In the early '90s, a maverick animator named Henry Selick, then of limited public recognition, inherited the much-coveted task of helming one of visionary Tim Burton's longtime pet projects, The Nightmare Before Christmas -- not by any stretch the first stop-motion animated feature (the technique had been used, to varying degrees, for decades), but one that imparted to the technique a mesmerizing fluidity unseen up through that time in cinemas. Nightmare marked Selick's broadest exposure to date and his first entrance into the public eye, but only the tip of the proverbial iceberg. Selick's career in the movie business actually began over 15 years prior, and encompassed a whole host of rare and astonishing accomplishments that led Roger Ebert to term him "a veteran."
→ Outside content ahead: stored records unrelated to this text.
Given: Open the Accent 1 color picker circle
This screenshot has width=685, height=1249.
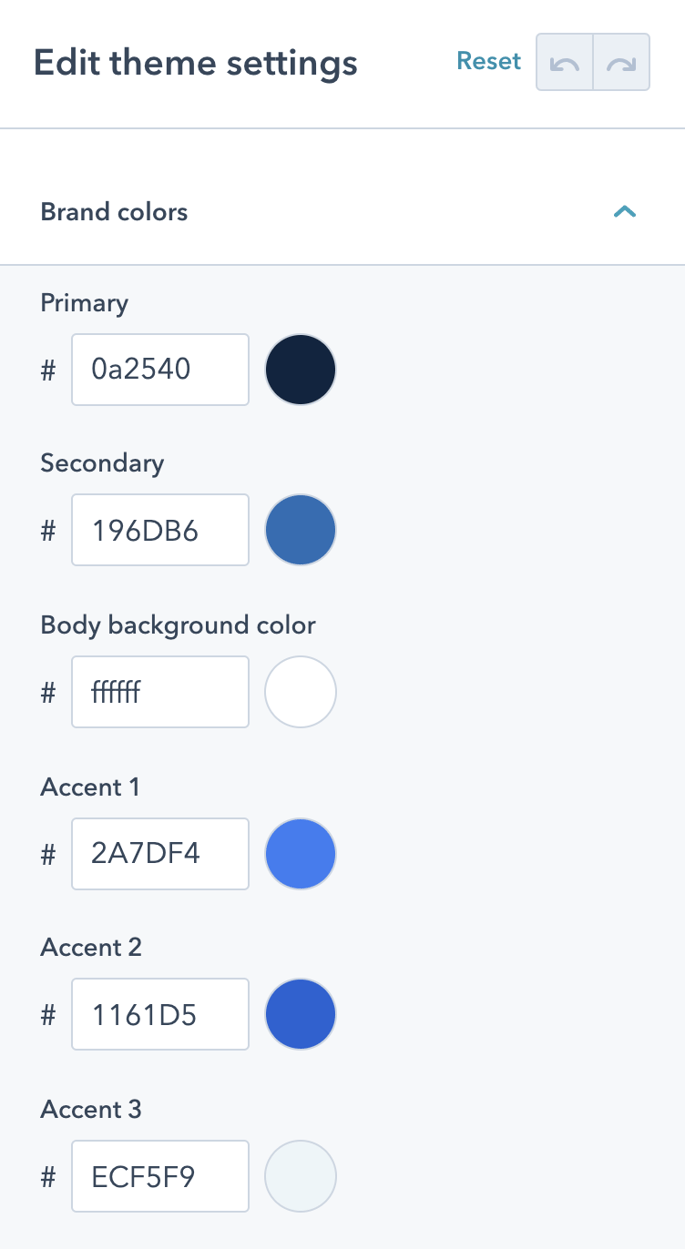Looking at the screenshot, I should point(300,853).
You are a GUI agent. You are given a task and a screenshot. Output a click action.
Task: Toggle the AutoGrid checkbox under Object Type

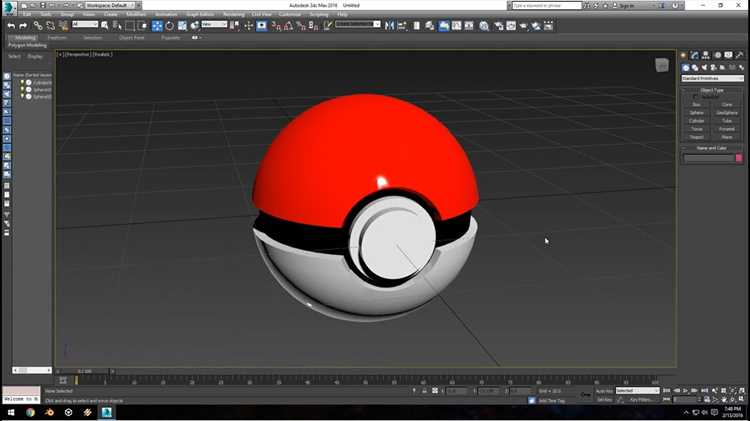695,97

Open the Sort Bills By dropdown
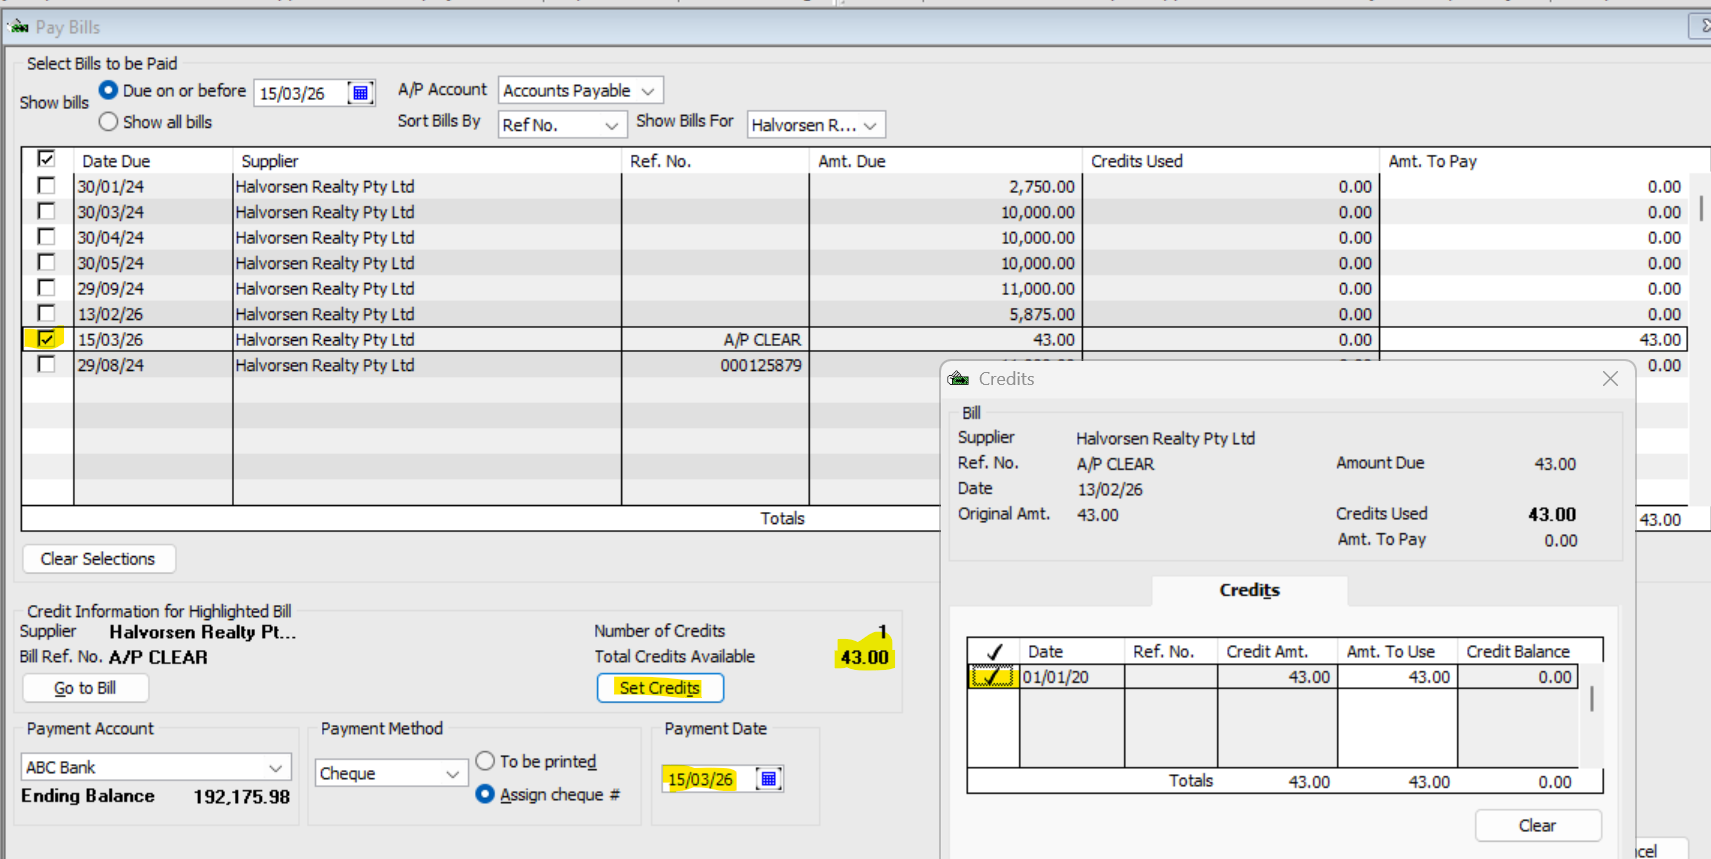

As a man of prodigious illustrative ability, Selick graduated from CalArts in the late '70s and wasted no time launching his career. He made a beeline for Disney, that hotbed of animated talent, and enlisted as a key member of the company's character animation design program. Work on Pete's Dragon and The Small One ensued, but the endeavors bored the wildly imaginative Selick, who temporarily resigned in 1979 to develop his own projects, with an AFI grant. This yielded the nine-minute, experimental animated short Seepage (1981), the story of two people conversing beside a pool. The effort netted multiple awards and further developed Selick's reputation; he subsequently returned to Disney with a higher profile, but work on The Fox and the Hound failed to fully engage his creative energies, and he resigned shortly thereafter.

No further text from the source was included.